**SUPPLIED PASSAGE**
---------------

The moving in thing has been tricky. We set a date for December…pushed it to January and then found out that he couldn’t get out of his lease until June. ARG! Each time we have had to push it back, I get more and more bummed. I’m trying to be patient and I don’t want to rush him into something before he is completely ready, but when I think about the amount of money we could be saving (and potentially putting aside to BUY a house) it makes me frustrated. Also, it doesn’t help that my friend and her boyfriend (the one who started dating a few months after me..met a guy after only three dates and they have been together happily since) are moving in together now. And he has two kids..you’d think they would be moving at a slower pace than us, but apparently I’m dating a damn GLACIER. I try sooooooooooo hard not to use them as a yardstick, but holy cow is THAT HARD.
Also, I need to stop comparing myself and my relationship to others. This is one of my favorite quotes and I need to remind myself of it so often that I should probably have it tattooed somewhere on my body. Like my forehead.
Speaking of the New Year..we spent that with my sis and her hubby, drinking cranberry martinis and playing Cards Against Humanity..The holidays were so much fun..my parents were in town from Georgia so we spent a lot of time with them..they are now officially in love with Josh and remind me gently not to mess this one up..thanks a lot guys 😉 …we spent Christmas morning with my family and the evening with his. So much family makes me positively giddy with happiness.

---------------

**GIVEN ENTRIES**
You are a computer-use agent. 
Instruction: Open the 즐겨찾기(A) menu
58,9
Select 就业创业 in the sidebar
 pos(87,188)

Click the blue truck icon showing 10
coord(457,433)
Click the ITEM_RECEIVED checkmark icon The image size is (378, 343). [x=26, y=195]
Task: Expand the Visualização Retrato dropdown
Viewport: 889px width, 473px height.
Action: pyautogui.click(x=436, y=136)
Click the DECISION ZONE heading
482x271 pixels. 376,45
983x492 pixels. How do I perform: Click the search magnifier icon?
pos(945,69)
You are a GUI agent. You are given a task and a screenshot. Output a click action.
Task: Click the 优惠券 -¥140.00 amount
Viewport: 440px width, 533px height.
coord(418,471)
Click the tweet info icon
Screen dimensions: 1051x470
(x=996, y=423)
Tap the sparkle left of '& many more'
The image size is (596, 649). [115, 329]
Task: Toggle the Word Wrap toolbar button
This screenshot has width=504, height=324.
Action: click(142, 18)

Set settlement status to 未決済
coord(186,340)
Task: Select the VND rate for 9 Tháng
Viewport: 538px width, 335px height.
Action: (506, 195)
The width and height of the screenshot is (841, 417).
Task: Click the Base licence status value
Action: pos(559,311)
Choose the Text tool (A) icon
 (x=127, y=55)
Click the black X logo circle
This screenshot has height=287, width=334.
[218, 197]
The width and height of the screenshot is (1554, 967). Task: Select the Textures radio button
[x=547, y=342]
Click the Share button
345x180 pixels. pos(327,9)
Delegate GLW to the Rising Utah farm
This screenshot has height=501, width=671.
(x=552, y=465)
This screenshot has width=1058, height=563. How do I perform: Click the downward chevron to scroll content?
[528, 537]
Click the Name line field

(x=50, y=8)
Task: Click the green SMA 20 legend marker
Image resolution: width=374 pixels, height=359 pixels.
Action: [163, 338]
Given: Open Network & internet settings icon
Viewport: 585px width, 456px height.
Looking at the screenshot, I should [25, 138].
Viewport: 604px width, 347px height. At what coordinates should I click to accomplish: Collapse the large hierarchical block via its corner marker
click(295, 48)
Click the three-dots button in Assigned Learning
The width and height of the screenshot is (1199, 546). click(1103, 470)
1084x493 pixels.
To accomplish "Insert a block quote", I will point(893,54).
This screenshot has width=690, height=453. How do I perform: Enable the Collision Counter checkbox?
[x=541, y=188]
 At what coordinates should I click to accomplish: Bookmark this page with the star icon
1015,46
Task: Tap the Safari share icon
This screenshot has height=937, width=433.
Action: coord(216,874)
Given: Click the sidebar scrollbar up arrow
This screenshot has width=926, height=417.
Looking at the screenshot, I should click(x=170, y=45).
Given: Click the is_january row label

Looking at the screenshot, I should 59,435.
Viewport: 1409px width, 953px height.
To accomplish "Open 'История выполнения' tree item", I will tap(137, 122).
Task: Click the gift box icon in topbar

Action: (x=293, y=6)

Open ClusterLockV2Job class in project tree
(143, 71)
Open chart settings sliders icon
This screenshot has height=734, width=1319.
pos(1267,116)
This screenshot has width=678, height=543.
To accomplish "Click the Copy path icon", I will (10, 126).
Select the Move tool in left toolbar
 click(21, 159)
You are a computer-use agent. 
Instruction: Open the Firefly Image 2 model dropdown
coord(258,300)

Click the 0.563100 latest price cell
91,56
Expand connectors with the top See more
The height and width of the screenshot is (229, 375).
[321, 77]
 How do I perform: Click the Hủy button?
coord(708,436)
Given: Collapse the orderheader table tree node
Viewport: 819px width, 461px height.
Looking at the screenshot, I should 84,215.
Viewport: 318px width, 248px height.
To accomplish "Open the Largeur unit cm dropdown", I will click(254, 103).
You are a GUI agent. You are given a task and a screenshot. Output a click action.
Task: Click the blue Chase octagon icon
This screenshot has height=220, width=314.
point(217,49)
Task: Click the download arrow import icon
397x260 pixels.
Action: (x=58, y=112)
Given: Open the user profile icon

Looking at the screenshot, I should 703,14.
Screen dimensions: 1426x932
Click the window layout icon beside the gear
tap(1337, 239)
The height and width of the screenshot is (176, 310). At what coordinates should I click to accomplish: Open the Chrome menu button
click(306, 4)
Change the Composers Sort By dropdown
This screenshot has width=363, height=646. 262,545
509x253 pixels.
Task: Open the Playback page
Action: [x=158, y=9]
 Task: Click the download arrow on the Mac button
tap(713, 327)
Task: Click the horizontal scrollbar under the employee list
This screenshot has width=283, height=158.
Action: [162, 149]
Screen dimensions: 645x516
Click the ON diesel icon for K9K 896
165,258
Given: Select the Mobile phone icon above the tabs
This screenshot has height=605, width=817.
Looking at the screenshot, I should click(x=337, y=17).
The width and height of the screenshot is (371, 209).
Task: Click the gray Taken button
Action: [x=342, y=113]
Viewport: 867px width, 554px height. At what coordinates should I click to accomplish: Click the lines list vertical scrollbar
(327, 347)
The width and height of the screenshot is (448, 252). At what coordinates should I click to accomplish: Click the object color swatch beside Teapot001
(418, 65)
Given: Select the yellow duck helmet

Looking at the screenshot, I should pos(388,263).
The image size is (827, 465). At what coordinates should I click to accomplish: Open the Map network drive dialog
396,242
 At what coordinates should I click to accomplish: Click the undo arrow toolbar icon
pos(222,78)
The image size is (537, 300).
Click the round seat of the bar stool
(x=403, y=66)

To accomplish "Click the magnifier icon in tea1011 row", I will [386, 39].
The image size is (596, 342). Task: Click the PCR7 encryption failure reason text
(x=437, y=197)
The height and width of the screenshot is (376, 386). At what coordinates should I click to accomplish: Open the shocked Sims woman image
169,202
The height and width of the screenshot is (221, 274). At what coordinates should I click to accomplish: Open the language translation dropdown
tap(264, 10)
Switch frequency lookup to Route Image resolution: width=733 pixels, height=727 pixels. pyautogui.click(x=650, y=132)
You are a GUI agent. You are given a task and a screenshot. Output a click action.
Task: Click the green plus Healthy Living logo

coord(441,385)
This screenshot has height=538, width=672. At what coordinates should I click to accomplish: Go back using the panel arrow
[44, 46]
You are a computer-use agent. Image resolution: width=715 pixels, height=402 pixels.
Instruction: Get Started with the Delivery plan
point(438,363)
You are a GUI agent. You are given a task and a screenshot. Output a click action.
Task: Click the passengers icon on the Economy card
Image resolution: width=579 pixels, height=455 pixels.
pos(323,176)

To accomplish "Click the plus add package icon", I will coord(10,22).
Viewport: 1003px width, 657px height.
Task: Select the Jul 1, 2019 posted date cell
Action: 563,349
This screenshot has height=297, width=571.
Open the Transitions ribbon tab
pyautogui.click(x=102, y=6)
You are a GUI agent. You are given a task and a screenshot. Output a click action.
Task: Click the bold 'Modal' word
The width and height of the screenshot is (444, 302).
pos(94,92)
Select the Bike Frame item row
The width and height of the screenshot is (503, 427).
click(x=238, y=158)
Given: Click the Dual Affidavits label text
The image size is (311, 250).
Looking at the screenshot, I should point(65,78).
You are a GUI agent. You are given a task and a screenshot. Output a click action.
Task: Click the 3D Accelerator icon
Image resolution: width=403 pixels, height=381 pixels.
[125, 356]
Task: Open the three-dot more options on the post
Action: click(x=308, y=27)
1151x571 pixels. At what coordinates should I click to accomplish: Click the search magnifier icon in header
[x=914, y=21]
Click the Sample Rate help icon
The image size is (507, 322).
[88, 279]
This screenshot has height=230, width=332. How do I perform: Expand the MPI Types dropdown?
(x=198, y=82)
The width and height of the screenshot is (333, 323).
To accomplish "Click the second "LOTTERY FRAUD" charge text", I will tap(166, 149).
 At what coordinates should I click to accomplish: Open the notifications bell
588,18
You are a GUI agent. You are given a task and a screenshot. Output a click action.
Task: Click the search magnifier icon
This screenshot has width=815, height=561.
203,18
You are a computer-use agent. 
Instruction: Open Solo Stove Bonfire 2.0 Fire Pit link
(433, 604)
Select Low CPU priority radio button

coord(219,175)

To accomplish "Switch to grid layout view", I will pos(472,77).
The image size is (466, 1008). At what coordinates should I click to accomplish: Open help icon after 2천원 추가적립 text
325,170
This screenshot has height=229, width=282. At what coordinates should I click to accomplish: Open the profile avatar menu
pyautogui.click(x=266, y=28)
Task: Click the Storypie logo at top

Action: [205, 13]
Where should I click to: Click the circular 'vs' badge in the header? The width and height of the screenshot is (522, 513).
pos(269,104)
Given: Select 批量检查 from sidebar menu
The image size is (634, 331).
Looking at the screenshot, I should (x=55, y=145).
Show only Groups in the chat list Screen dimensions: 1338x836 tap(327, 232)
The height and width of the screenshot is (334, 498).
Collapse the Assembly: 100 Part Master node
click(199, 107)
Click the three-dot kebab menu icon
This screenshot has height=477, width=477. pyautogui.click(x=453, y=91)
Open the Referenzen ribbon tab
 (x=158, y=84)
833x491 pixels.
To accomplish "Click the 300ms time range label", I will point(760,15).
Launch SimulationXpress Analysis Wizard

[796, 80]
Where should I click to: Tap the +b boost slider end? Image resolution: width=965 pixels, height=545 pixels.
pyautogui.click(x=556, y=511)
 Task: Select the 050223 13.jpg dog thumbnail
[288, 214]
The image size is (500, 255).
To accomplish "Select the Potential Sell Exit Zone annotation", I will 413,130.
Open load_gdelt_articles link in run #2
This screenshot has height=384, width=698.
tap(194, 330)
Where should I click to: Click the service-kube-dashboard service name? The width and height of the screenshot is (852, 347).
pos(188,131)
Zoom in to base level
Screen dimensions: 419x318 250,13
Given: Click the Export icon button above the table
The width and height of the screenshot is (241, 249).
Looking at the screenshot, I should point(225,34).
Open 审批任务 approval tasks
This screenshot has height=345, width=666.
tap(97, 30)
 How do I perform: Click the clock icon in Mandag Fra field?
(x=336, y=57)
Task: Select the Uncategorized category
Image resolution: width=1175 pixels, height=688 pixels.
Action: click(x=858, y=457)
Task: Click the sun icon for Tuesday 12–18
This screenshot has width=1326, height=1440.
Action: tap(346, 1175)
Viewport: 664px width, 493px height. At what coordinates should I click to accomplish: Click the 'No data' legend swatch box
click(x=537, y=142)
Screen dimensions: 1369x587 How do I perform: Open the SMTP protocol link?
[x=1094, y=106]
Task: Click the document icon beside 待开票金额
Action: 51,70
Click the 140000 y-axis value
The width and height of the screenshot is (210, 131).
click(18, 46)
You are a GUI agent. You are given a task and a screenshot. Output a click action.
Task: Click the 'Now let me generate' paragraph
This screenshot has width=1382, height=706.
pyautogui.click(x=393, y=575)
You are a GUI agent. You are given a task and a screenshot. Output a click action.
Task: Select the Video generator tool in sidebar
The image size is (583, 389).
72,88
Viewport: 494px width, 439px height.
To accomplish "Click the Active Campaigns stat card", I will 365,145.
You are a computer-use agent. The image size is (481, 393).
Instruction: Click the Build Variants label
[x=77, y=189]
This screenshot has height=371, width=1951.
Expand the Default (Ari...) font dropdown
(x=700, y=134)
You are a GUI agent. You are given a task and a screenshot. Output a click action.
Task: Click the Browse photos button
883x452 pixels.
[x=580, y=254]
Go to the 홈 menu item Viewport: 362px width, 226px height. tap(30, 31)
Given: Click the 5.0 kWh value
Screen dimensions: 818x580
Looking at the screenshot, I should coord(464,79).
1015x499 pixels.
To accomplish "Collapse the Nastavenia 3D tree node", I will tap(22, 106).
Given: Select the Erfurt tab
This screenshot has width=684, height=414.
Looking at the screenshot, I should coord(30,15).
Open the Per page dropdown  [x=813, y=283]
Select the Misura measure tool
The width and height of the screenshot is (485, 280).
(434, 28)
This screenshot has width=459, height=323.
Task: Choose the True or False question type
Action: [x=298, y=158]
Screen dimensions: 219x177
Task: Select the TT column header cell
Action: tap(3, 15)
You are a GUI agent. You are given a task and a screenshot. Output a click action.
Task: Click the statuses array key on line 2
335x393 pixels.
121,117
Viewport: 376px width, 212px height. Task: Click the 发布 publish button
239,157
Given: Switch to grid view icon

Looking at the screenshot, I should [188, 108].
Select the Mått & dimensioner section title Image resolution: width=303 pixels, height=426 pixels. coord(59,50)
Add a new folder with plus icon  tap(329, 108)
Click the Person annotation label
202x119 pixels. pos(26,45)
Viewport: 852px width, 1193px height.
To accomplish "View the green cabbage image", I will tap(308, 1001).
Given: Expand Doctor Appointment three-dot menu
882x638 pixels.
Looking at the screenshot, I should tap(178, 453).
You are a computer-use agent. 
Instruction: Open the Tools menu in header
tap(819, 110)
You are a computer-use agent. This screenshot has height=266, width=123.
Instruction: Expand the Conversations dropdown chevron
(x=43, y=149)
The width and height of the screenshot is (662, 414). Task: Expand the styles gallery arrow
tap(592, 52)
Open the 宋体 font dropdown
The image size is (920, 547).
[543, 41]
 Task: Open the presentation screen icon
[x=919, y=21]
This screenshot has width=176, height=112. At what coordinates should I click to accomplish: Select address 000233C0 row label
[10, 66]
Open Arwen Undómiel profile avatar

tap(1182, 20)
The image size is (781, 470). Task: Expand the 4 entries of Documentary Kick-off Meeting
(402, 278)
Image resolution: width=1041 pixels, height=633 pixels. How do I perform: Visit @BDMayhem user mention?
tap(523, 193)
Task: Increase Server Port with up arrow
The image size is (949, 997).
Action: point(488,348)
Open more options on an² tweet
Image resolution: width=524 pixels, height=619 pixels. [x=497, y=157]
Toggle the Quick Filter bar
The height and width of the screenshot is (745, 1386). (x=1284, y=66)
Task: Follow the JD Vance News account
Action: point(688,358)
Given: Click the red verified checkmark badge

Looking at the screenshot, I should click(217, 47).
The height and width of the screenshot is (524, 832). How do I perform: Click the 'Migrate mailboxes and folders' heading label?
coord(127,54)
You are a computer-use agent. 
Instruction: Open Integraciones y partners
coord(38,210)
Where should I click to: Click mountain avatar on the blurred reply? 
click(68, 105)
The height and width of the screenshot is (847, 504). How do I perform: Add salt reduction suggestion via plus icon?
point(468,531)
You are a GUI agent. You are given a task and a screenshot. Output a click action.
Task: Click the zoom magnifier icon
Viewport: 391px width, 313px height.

---------------

**SET OF TASKS**
[1] In the blog post, what did the writer drink on New Year's with the writer's sister and her husband?
[2] Summarize the blog post in two sentences.
[3] Extend the blog post with a further passage that picks up after its final sentence.
The records come from a different source than the blog post.

**RESULTS FOR THE EXERCISE**
[1] Cranberry martinis.

[2] The writer's plan to move in with a partner was pushed from December to January and then to June because he couldn't get out of his lease, which frustrates the writer, who thinks of the money they could be saving and finds it hard not to compare their pace with that of a friend who is now moving in with her boyfriend. The writer also describes a fun holiday season, with New Year's spent with a sister and her husband and Christmas shared between both families while the writer's parents visited from Georgia.

[3]
Next on the agenda is a surprise getaway to Charlottesville, VA for Valentine’s Day/Josh’s 36th birthday. I have been so sneaky about this and for a girl who finds it impossible to keep any kind of fun secret, I cannot believe I have been able to keep this from him. With the help of a good friend, I got awesome seats to the University of Virginia/Louisville men’s basketball game. Josh is borderline obsessed with UVA Basketball so I know he is going to flip. Both teams are ranked super highly right now (like I know anything about basketball lol) and it promises to be a fun game to watch. I also booked us a night at the Boar’s Head Inn. This place is positively GORGEOUS!!
We are heading to one of my best friend’s little boy’s first birthday (you got all that?) and I’m going to pack him a bag, hide it in the trunk and then when we are heading home, take a detour…all the way to Charlottesville. EEEEEKKKKK I AM SO EXCITED I MIGHT PEE!!
Ok friends…I feel like you are mostly updated by now and I’m feeling a little less guilty for leaving you. I will keep you posted on the surprise trip and don’t worry…we’ll talk soon. (or rather, I’ll write and you’ll read..hopefully) tootles!